County Programs Can Help Victims Of Check Fraud


Gila County Attorney Daisy Flores and her staff have joined with area law enforcement and local business people to establish the Gila County Attorney's Bad Check Program. County employee Byron Cotney is coordinating the program.

The program is available to any person or organization and free to all victims of bad checks passed in Gila County.

Issuing a bad check is a misdemeanor, and repeated offenses or high dollar offenses could result in felony prosecution. Offenders may avoid criminal prosecution if full restitution and statutory fees are paid in full, within a limited length of time. The county attorney's office, however, reserves the right to prosecute.

For advice on how to avoid accepting bad checks or how to submit checks to the program, contact Byron Cotney at the County Attorney's Office, 714 S. Beeline Highway, or call (928) 474-4426.

In addition to the Gila County Bad Check Program, Cotney is in charge of the Deferred Prosecution and Diversion Programs.

It has been the policy of the Gila County Attorney's Office to give first-time felony offenders an opportunity to avoid having that conviction on their permanent criminal history. Initially, this was done by instituting the Deferred Prosecution Program.

This program is offered to first-time offenders after they have been formally charged with a felony offense.

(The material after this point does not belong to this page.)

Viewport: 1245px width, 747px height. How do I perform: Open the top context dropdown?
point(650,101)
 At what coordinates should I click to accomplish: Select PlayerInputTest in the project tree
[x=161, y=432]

Once the defendant is arraigned, the prosecuting attorney offers the program through the defense attorney. If the defendant accepts and successfully completes the program, the charge(s) are permanently dismissed and the defendant receives a documentation signed by a prosecutor and Superior Court Judge.

In 1998 the Gila County Attorney's Office began the Diversion Program. While similar to the Deferred Prosecution Program, this program is offered to first-time offenders before they are formally charged with the crime. If the offender completes this program, charges are never filed. Upon successful completion, the offender receives documentation signed by a prosecutor showing that the charge(s) have not and will not be filed.

Terms of both programs:

  • No further criminal arrests, citations or convictions during the program.
  • No association with people who have pending or past criminal charges.
  • Notification of address changes, and if leaving their home area for more than a day.
  • Urinalysis testing, if deemed necessary.
  • No dangerous weapon possession while on the program.
  • Search of person or property without a warrant, if deemed necessary.

Terms that apply in all cases include:

  • Reporting to the Diversion/ Deferred office once a month.
  • Seventy-five hours of community service for a nonprofit organization.
  • Full employment or student status or combination of both.
  • Taped admission to charges filed or that may be filed.
  • Full restitution to victims, if applicable.
  • Substance abuse screening and treatment, if applicable.
  • Pay a Program Fee.

Both programs have become financially self-supporting through the collection of program fees that all participants must pay while on the programs. In fact, collections have far surpassed the total program costs and some of those funds may be used to fund other programs within the County Attorney's Office.

Collectively, the Bad Check Program and the Diversion/ Deferred Prosecution Program gave back to Merchants and Victims $57,000 in 2005.